INSTRUCTION: Carry on the vSmartMOM HITRAN data documentation from the point where it stops.
(SELECTED TEXT begins)
No setup is required. This pathway is active by default when the package loads.

How it works

julia
using vSmartMOM
using vSmartMOM.Absorption

# artifact() returns the path to the .par file for the requested molecule.
# On first call, the artifact is downloaded and cached locally.
co2_path = artifact("CO2")

# Read the line parameters (all isotopologues, filtered by wavenumber range)
hitran_data = read_hitran(co2_path, mol=2, ν_min=6000, ν_max=6400)

# Check which isotopologues are included
println(sort(unique(hitran_data.iso)))  # e.g., [1, 2, 3, 4, 5, 6, 7, 8]

Limitations

  • The data is HITRAN 2016. There is no way to update to a newer edition without switching to the direct download pathway.

  • Version provenance is not explicitly tracked – the only indication of the edition is in the artifact download URL.

Pathway 2: Direct Download from hitran.org

This pathway downloads data directly from the HITRAN line-by-line API, similar to how the Python HAPI library works. Data is cached locally in a Julia scratch space with full provenance metadata.

Switching to the direct download pathway

julia
using vSmartMOM

# Switch the active edition. This affects all subsequent artifact() calls.
set_hitran_edition!("HITRAN2024")

# Now artifact() will use the direct download pathway.
# On first call for each molecule, data is downloaded from hitran.org and cached.
co2_path = artifact("CO2")
(SELECTED TEXT ends)
(DATASET EXCERPT begins)
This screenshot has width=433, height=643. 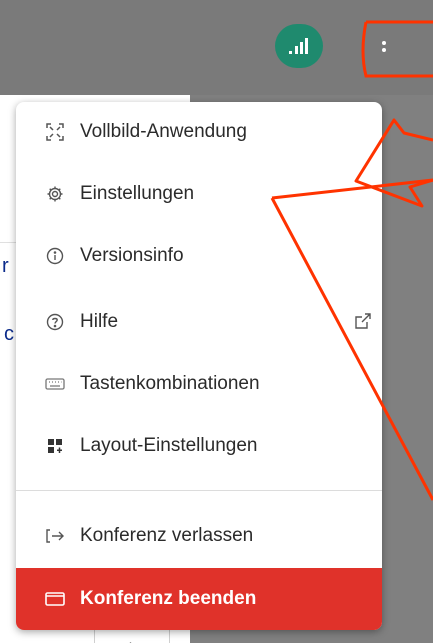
(DATASET EXCERPT ends)
SOLVED PROBLEM:
After this call, the CO2 line-parameter file is stored at:

~/.julia/scratchspaces/<package-uuid>/hitran_data/HITRAN2024/CO2.par

alongside a metadata file:

~/.julia/scratchspaces/<package-uuid>/hitran_data/HITRAN2024/CO2.meta.toml

Downloading with custom wavenumber ranges

For large molecules (e.g., H2O), downloading the full 0–150,000 cm⁻¹ range can be slow. You can restrict the download to the spectral region you need:

julia
# Download only the O2 A-band region
fetch_hitran("O2"; numin=12900, numax=13200, edition="HITRAN2024")

# Download CO2 for the 1.6 um band
fetch_hitran("CO2"; numin=6000, numax=6400, edition="HITRAN2024")

Wavenumber range is fixed at download time

Once a molecule is cached, subsequent artifact() calls return the cached file regardless of the wavenumber range used during download. If you need a different range, either use force=true to re-download or use a different edition label.

Downloading by explicit isotopologue IDs

If you need only specific isotopologues, use the lower-level fetch_hitran_by_ids:

julia
# Download only the two main CO2 isotopologues (global IDs 7 and 8)
fetch_hitran_by_ids("CO2_main", [7, 8]; numin=6000, numax=6400, edition="HITRAN2024")

Global isotopologue IDs can be looked up with:

julia
using vSmartMOM.Absorption
Absorption.mol_globalID(2, 1)  # CO2, isotopologue 1 -> global ID 7
Absorption.mol_globalID(2, 2)  # CO2, isotopologue 2 -> global ID 8

Re-downloading (force refresh)

To re-download data (e.g., after a HITRAN database update), use force=true:

julia
fetch_hitran("CO2"; edition="HITRAN2024", force=true)

Version Tracking and Provenance

Every molecule downloaded via the direct pathway has a companion .meta.toml file that records:

toml
# HITRAN download metadata
# Auto-generated by vSmartMOM.jl -- do not edit

molecule = "CO2"
edition = "HITRAN2024"
download_date = "2026-04-01T13:16:47.011"
numin = 0
numax = 150000
iso_ids = "7,8,9,10,11,12,13,14,121,15,120,122"
source_url = "https://hitran.org/lbl/api?iso_ids_list=7,8,9,10,11,12,13,14,121,15,120,122&numin=0&numax=150000"
sha256 = "ad576a2ac2f32619910ceb6af4e56cdcf78c3656e6883d3ebe705bf96b837874"
file_size_bytes = 755251

You can query this programmatically:

julia
set_hitran_edition!("HITRAN2024")
info = hitran_info("CO2")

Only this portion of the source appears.